As described above, the electric discharge machining apparatus according to the present invention is capable of accurately and reliably stopping the movement quickly at the contact detection position between the electrode and the workpiece even when the axis is moved at a relatively high speed. can. Furthermore, by having the CPU read up the value of the error counter when it is reset, the CPU can accurately know the current value that has been rapidly stopped.

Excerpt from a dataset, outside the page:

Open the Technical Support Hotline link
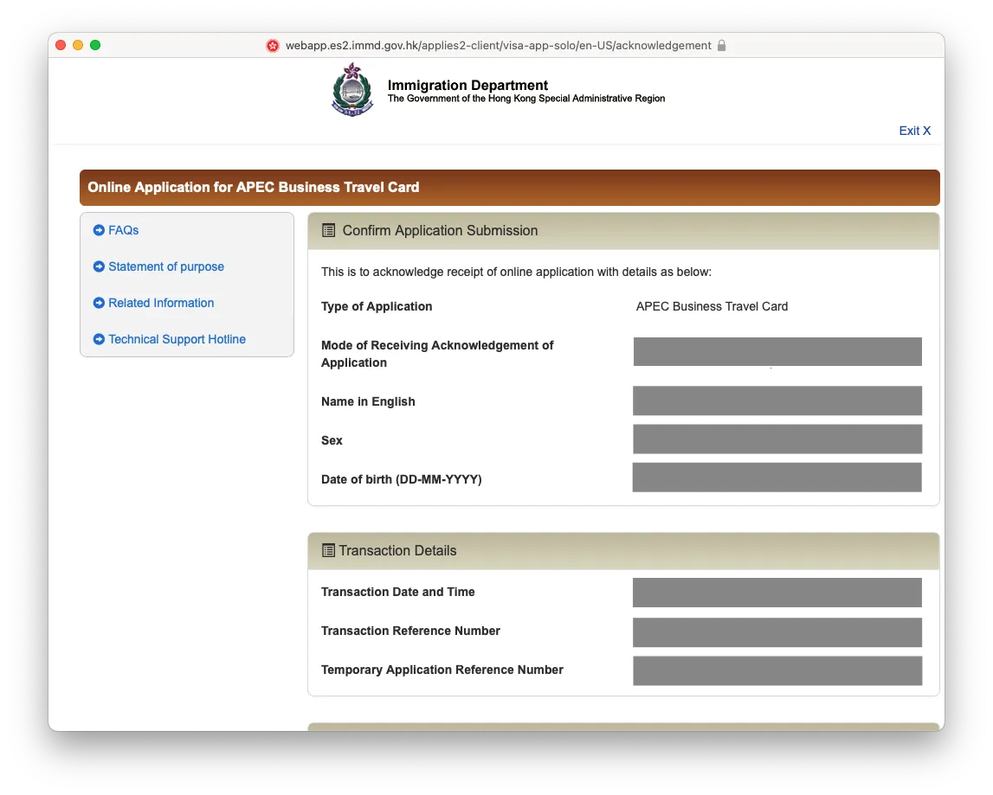Screen dimensions: 993x795 click(x=177, y=339)
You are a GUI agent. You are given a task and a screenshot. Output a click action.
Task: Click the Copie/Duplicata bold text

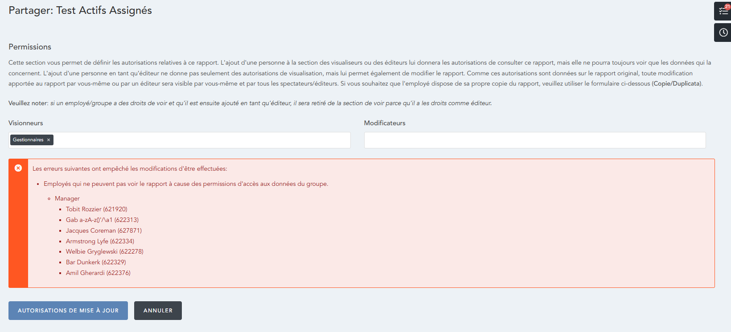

[Brief explanation of drawings]

Fig. 1 is a block diagram showing the operating principle of the electric discharge machining apparatus according to the present invention, Fig. 2 is a block diagram showing a conventional example of the control device portion thereof, and Fig. 3 is a block diagram showing the control device portion of the electric discharge machining apparatus according to the present invention. FIG. 4 is a timing chart showing an example of the operation of a conventional device, and FIG. 5 is a timing chart showing an example of the operation of the device according to the present invention. The same members in each figure are given the same reference numerals, 10 is the electrode, 12 is the workpiece, 14 is the electric discharge machining power source, 1
8, 20, 22 are X, Y, and Z axis drive motors, 24
is the control device, 26 is the XY table, 30 is the CPU
(central processing unit), 34 is BRM (pulse distribution circuit), 36 is error counter, 38 is D/A converter,
42 is a motor, 44 is an encoder, 46 is a contact detection circuit, 48 is a counter, and 50 is a register.

Claims (1)

[Claims] 1. An electrode and a workpiece are opposed to each other, a voltage is applied between them to generate an electric discharge, and the relative movement of the electrode and the workpiece is controlled by an axis movement command from a numerical control device. In an electric discharge machining apparatus that processes a workpiece, the apparatus comprises: a counting means for counting a positional error amount between an axis movement command value and a current value of the axis; a converting means for converting the counted value into an analog quantity; and an electrode. contact detection means for detecting contact between the object and the workpiece; storage means for storing the positional error amount counted by the counting means; and movement of the shaft by rotating a motor using the analog quantity converted by the conversion means. The output signal of the contact detection means is inputted to the reading control terminal of the storage means, the reset terminal of the counting means, and the central processing unit of the numerical control device, respectively, to detect when the electrode and the workpiece are in contact with each other. in case of,
The count value of the counting means is stored in the storage means by the output signal of the contact detection means, and then the count value of the counting means is reset, and the position error amount stored in the storage means is processed by the central processing of the numerical control device. An electric discharge machining device characterized in that the current axis movement value is read by the device and corrected.